I wish she’d come walking over. Now I’ve been waiting to show her, crimson and clover, over and over.
Hybel 8th, 1513 – Merchant District, River Sulis, Lothianshire, Albion
Tawny twisted her hands around each other, her teeth cruelly locked around her bottom lip. She didn’t know why she was so nervous. All she was doing was meeting a friend of Annette’s who taught piano lessons. That was all. Maybe it was the fact that Miguel was not particularly enthusiastic about the idea of her taking the lessons in the first place. But for Wright’s sake, she was a sim. She needed something to do other than think of new and different ways to seduce her drunken husband!
That was more or less all she’d done for the past six weeks and they were so sick of seeing each other naked that she was about to take a blindfold to his bedchamber. Tawney released her hold on her lip to quirk them up into a something that was almost a smile, remembering what Annette had said when she’d told her that.
“If you don’t like Curran, you can find another tutor.” Speaking of the Grim, Annette appeared out of the nowhere as she frequently did.
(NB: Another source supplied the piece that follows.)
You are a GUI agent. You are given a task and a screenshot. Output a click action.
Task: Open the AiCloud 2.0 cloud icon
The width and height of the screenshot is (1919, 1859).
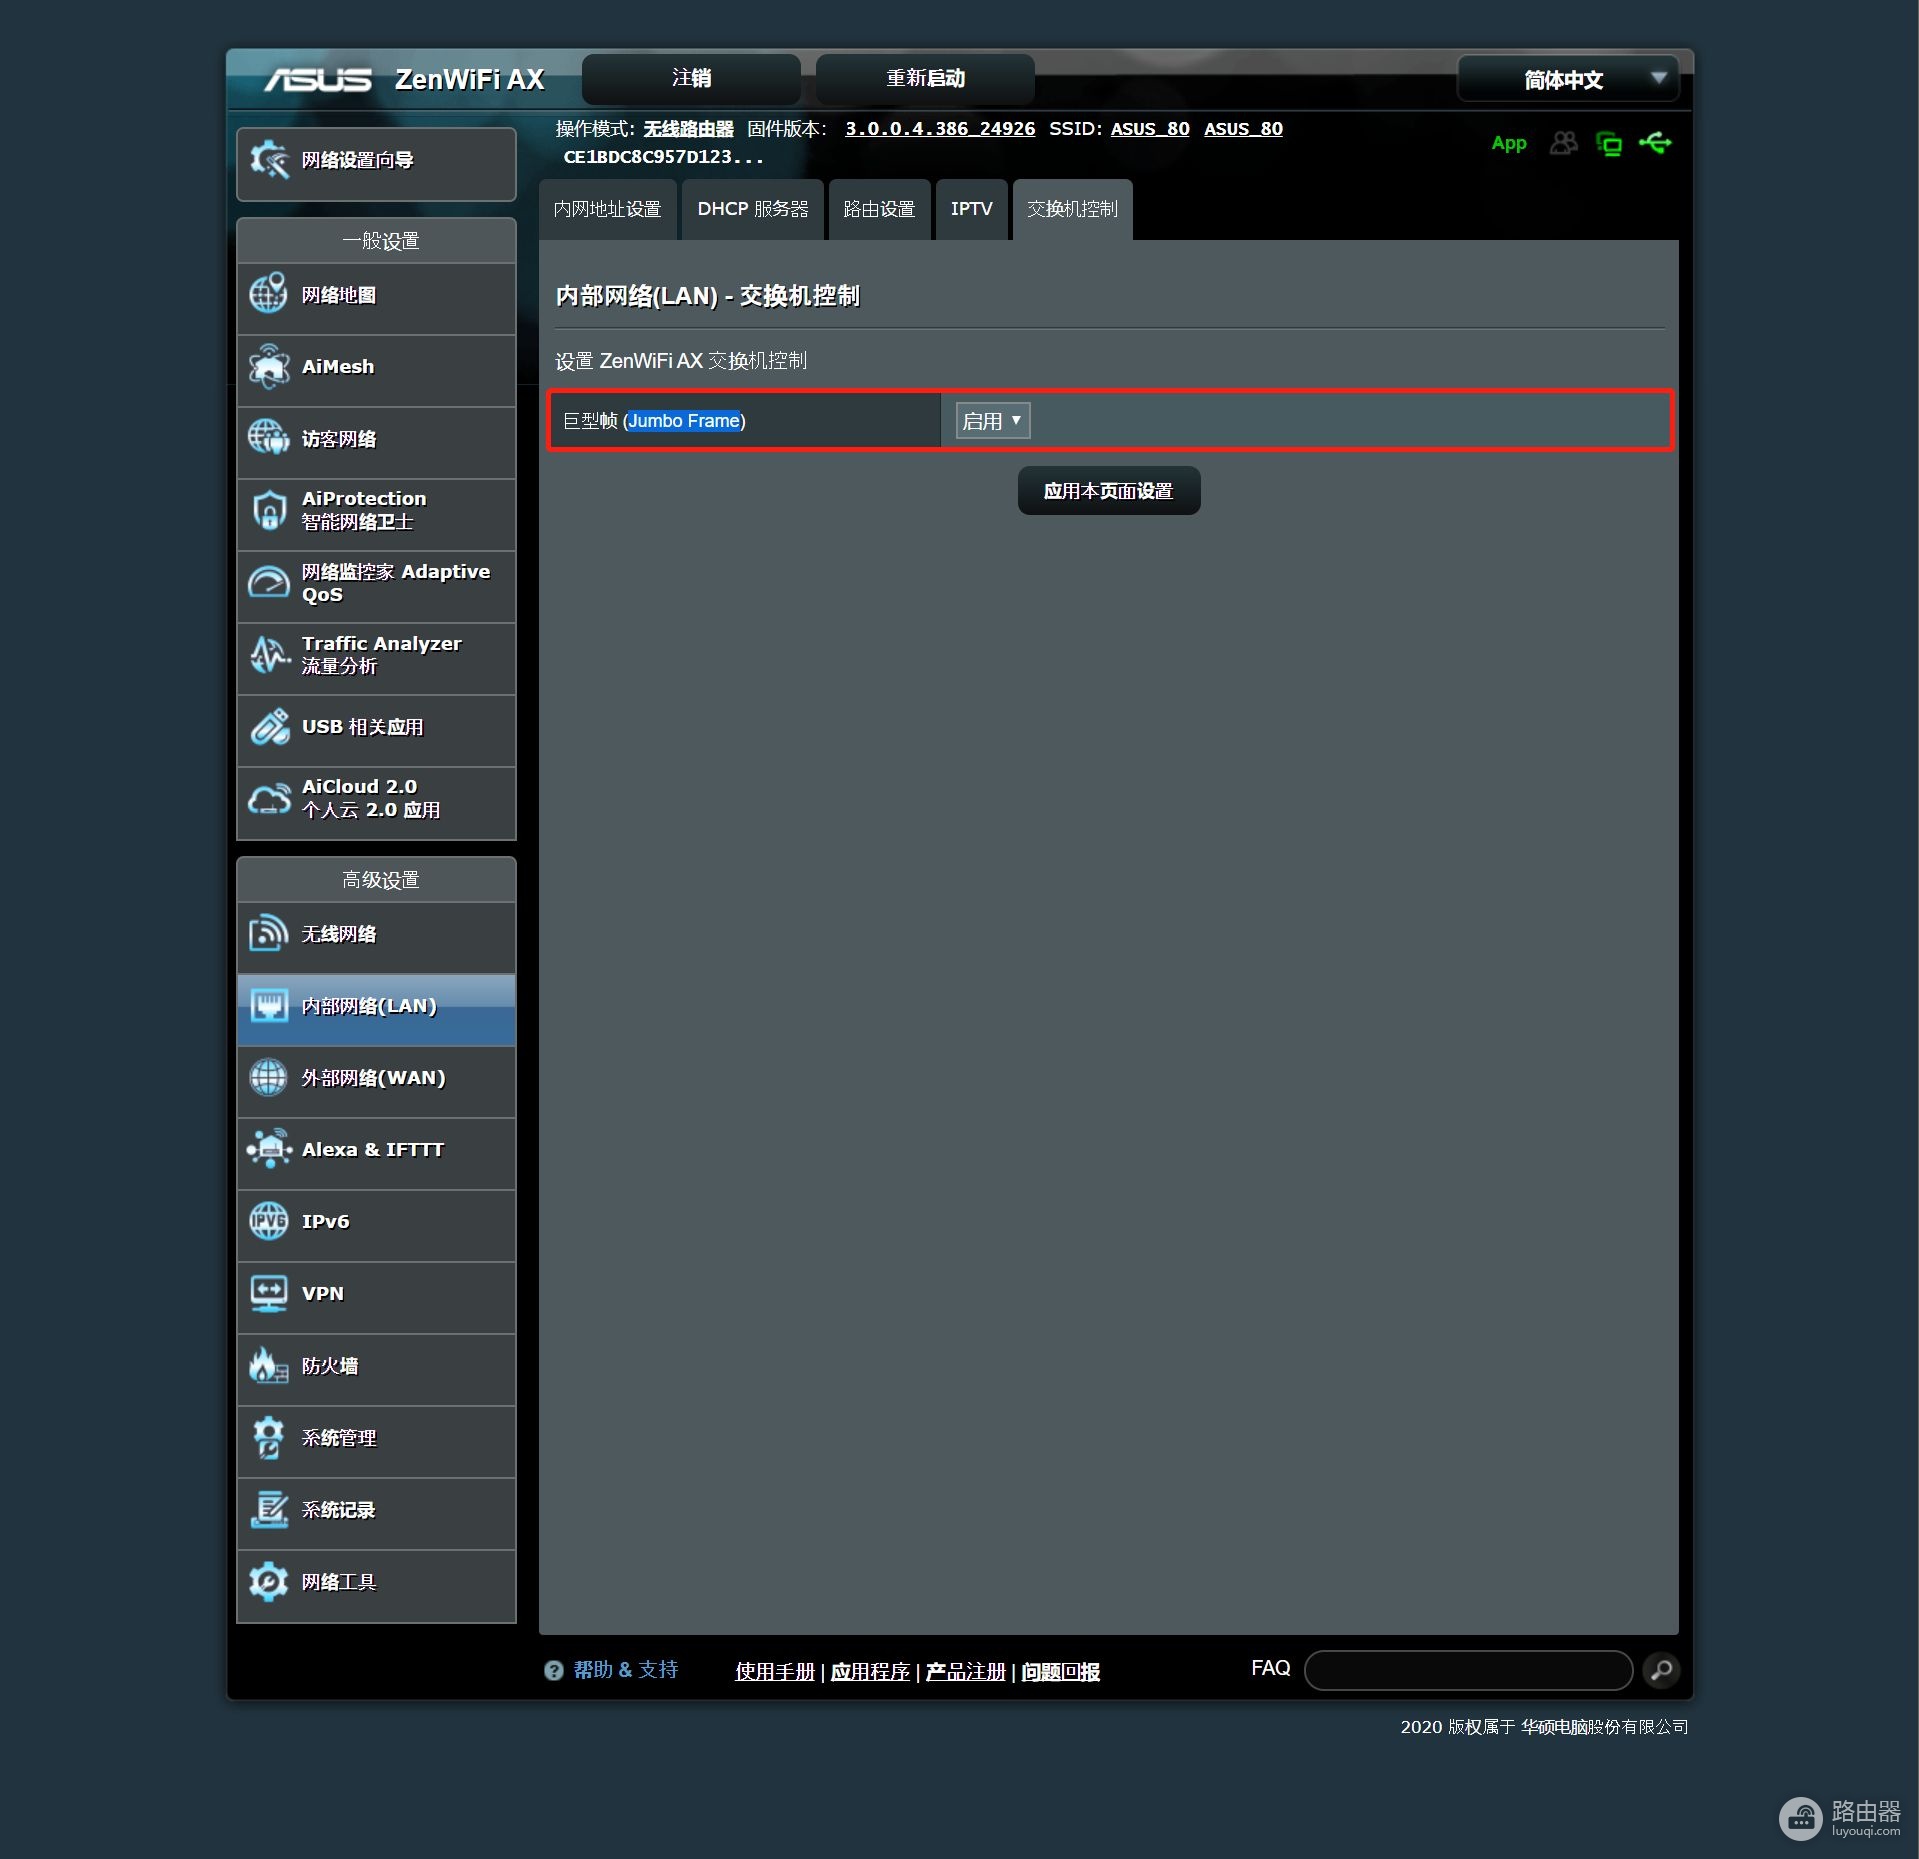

“So what is it?” The redhaired woman asked, green eyes fixing her in place. Though they weren’t cat-like in color or shape there was something somewhat sharp in them that reminded Tawny of a cat. Not even a housecat, once–when they were riding in the carriage to visit a family friend–they’d seen a mountain lion basking on a rock. The look in it’s eyes when it raised it’s head and looked at them sleepily was a lot like the look in Annette’s eyes. Wary confidence. The more she got to know Annette the more she was reminded of something that one of her tutors had liked to say “You can stick a hawk in a songbird’s cage, but that doesn’t make it a songbird.”
Annette played the role of the songbird grudgingly, but she wasn’t one.
“And I already know that Miguel probably doesn’t like it, but despite what he’s thought previously, having a wife who is completely dedicated to getting knocked up seems to require a lot of him. He doesn’t like that either. I’m not sure he likes anything.”
“Himself, maybe.” Tawny said before clamping a hand over her mouth and looking horrified, she hadn’t meant to say that outloud.
“Nah, I doubt he even likes himself, look at how much he drinks.” Annette said cheerfully. “And I don’t blame him, if I were him, I wouldn’t like me either.” Tawny giggled behind the hand still clamped over her mouth.
Letting her guard down around Annette was one of the smartest things that Tawny had done in a long time. It was hard pretending to be the kind of girl that her mother had wanted her to be. And while that seemed to be held up as some sort of ideal, people didn’t really like you if you’re shallow and self-interested. And trying to pretend you only had your husband’s interests worked about as well as square carriage wheels when your husband had no interests. Besides himself–and wine–and bad clothing.
A knock came at the door and Annette shot her a smile before heading to the door. Tawny folded her skirt in one hand and stared at the blue floral paper on the walls. It had been beyond kind of Annette to volunteer her house as a neutral meeting ground for this. She’d have to think of some way to help Annette later. She was a lot better friend than Tawny knew how to be back.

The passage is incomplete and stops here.